Photos and Writing by Jake Gosline
I moved up to Seattle from California in the fall of 2014 and immediately realized how special of a place the Pacific Northwest is. There is unparalleled access to a stunning variety of beautiful landscapes. Within a four-hour drive, there are multiple mountain ranges, waterfalls, rainforests, deserts and, of course, a handful of mind-boggling volcanoes that dominate their surroundings.
The summer after the move, I made my first trip out to Mount Rainier National Park and was instantly addicted to the breathtaking feeling of looking up at the peak. I’ve seen some beautiful areas including Yosemite, the Swiss Alps, Lake Tahoe and the Rockies; but no place takes my breath away more than Mount Rainier. Just in the past year, I’ve made four visits to the National Park, with my most recent trip being to Tipsoo Lake in mid-November.
Tipsoo Lake has long been on my list of places to visit and photograph. Right at the top of Chinook Pass, this location offers stunning panoramic views of Rainier. And in the right conditions it provides a perfect reflection of the massive volcano.

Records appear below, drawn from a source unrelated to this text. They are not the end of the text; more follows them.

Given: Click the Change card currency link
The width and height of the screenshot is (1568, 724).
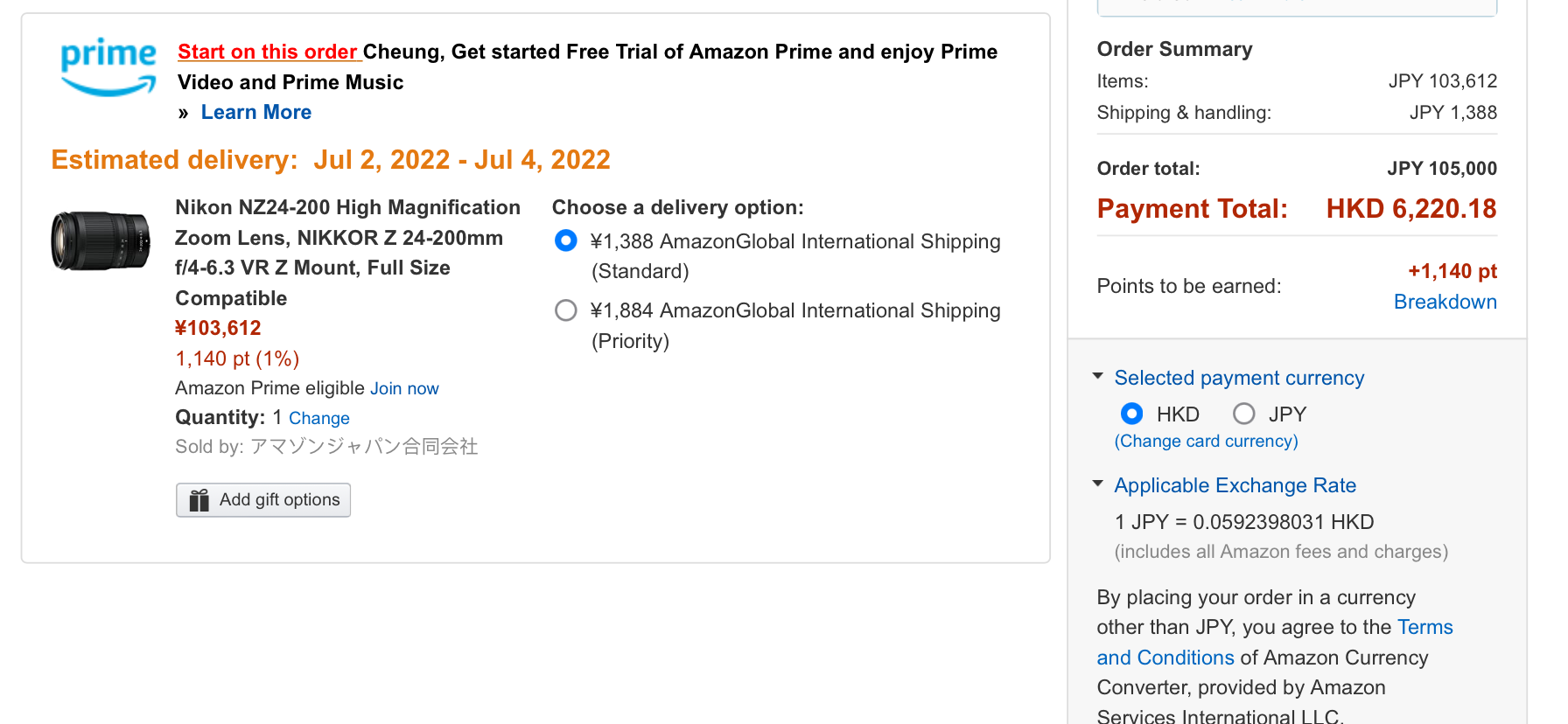Looking at the screenshot, I should pyautogui.click(x=1206, y=442).
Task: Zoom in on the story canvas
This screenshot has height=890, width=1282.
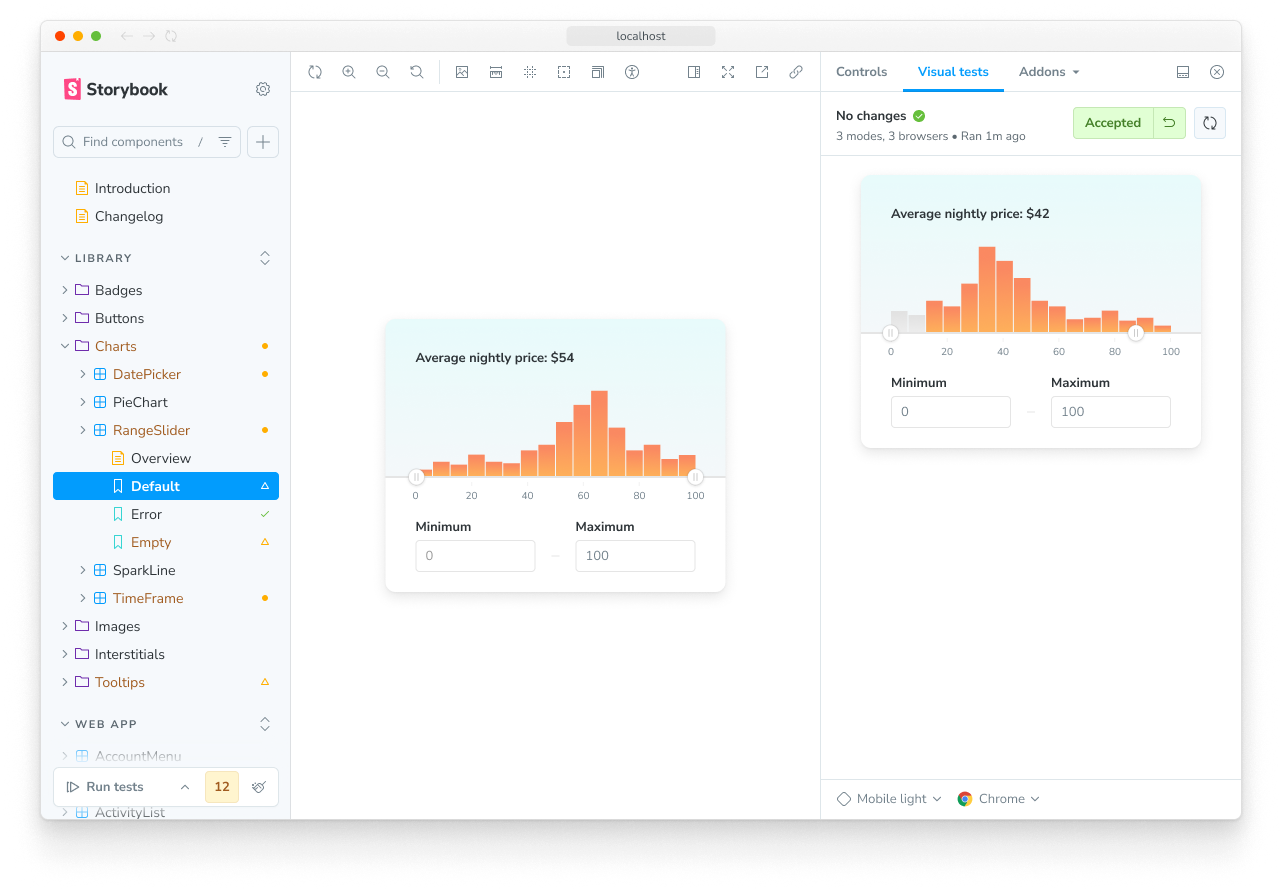Action: [x=349, y=72]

I had made one sunrise attempt earlier this year at the beginning of fall. But unfortunately when I arrived after the two-hour drive, the entire area was under a thick blanket of fog — I couldn’t see more than 20 feet in front of me. I left Tipsoo that morning with a couple of nice moody forest shots. But ultimately I was unsatisfied and knew I had to try again before the road closed for the winter.
On Nov. 16 (a Friday), I got an email from the state Department of Transportation advising that the road over Chinook Pass would be closing for the winter on Nov 20. That weekend would be my last opportunity to see the lake, so I checked the weather forecast and was delighted to find that the forecast called for cold and crisp weather with no clouds and no fog.
I woke up at 4 a.m. on Saturday morning and arrived at Tipsoo shortly before dawn. Unfortunately, the lake was 95 percent frozen over, so I had no chance for a reflection shot. Instead, I hiked up to a nearby vantage point and set up my tripod for panoramic shots. As the sun began to rise, the mountain lit up with that beautiful cotton-candy pink alpenglow that made all of the effort 100 percent worth it.
When I'm out shooting photos in nature, all of the day-to-day worries disappear — I’m living fully in that moment. These coveted moments in a beautiful place like Mount Rainier National Park help me appreciate how minor my day-to-day worries and problems are in the grand scheme of things.
This beautiful landscape has been shaped over millions of years, and it will be here long after I'm gone. It puts things in perspective knowing that the majority of things I worry about daily won’t matter in a week, a month or maybe even a year. Ultimately, landscape photography is a pursuit that gets me out into nature and helps to keep me grounded.